[Saved data entries]
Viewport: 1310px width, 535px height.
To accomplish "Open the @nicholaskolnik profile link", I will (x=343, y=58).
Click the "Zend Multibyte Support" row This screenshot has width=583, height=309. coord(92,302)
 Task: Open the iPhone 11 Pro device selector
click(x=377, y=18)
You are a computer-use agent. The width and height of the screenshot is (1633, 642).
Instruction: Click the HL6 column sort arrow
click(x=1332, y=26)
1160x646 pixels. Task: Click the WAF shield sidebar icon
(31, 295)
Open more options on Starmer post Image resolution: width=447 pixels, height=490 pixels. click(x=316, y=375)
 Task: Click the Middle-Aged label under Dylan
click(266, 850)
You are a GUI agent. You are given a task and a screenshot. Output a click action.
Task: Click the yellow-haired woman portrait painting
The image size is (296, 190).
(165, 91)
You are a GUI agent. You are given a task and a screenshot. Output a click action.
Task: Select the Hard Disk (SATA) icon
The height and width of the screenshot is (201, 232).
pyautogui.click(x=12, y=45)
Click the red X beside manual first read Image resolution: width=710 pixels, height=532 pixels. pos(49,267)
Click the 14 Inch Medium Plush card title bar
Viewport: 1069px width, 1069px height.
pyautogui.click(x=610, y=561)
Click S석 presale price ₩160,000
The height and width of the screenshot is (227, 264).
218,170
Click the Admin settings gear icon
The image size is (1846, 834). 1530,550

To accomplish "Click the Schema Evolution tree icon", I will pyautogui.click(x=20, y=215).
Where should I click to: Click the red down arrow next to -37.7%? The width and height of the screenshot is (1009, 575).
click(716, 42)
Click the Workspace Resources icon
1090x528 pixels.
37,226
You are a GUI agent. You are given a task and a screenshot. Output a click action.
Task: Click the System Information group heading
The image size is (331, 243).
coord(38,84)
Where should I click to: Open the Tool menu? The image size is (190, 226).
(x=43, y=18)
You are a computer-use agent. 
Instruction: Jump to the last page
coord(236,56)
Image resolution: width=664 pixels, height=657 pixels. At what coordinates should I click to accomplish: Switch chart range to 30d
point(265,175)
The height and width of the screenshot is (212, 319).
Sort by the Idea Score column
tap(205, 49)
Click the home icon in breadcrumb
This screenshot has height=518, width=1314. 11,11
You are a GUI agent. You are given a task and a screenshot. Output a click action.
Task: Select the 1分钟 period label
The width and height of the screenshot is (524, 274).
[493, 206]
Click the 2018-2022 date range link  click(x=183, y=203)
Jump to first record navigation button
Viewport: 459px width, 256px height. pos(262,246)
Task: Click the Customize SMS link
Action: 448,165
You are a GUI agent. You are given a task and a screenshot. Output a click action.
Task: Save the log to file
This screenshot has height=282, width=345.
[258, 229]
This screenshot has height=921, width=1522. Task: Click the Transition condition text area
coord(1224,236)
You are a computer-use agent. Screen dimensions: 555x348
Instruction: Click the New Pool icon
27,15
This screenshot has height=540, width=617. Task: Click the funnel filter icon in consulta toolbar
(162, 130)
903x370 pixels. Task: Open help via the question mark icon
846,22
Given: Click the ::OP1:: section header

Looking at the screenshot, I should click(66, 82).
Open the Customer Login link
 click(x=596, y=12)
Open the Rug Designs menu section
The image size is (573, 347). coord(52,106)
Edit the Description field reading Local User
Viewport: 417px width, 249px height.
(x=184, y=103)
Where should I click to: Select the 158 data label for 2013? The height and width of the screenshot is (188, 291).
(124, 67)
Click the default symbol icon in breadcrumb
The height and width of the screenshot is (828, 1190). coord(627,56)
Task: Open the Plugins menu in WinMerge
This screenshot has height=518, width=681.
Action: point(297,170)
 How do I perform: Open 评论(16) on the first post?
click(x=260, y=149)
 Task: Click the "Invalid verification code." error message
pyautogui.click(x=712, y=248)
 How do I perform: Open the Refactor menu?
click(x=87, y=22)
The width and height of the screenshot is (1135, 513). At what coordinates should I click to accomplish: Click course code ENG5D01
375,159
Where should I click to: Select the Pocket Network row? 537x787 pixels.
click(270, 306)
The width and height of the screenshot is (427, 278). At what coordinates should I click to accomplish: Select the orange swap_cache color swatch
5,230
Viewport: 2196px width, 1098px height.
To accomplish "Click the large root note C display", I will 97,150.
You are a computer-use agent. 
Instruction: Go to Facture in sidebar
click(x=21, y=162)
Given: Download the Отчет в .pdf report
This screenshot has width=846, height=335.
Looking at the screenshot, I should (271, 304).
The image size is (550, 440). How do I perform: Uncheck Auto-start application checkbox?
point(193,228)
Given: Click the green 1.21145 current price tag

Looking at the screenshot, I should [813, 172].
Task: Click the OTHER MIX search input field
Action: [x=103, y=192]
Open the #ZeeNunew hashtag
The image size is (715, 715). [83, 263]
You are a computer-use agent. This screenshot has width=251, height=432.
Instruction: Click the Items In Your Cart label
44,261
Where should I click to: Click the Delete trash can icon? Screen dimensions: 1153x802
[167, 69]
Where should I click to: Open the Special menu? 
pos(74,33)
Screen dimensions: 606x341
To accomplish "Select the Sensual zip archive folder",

AIM OF THE EXERCISE: Copy the lines of the entries above exactly, starting with the line that contains "You are a computer-use agent. The" and going on through the line that contains "pyautogui.click(x=610, y=561)", both included.

FINAL RESULT:
You are a computer-use agent. The width and height of the screenshot is (1633, 642).
Instruction: Click the HL6 column sort arrow
click(x=1332, y=26)
1160x646 pixels. Task: Click the WAF shield sidebar icon
(31, 295)
Open more options on Starmer post Image resolution: width=447 pixels, height=490 pixels. click(x=316, y=375)
 Task: Click the Middle-Aged label under Dylan
click(266, 850)
You are a GUI agent. You are given a task and a screenshot. Output a click action.
Task: Click the yellow-haired woman portrait painting
The image size is (296, 190).
(165, 91)
You are a GUI agent. You are given a task and a screenshot. Output a click action.
Task: Select the Hard Disk (SATA) icon
The height and width of the screenshot is (201, 232).
pyautogui.click(x=12, y=45)
Click the red X beside manual first read Image resolution: width=710 pixels, height=532 pixels. pos(49,267)
Click the 14 Inch Medium Plush card title bar
Viewport: 1069px width, 1069px height.
pyautogui.click(x=610, y=561)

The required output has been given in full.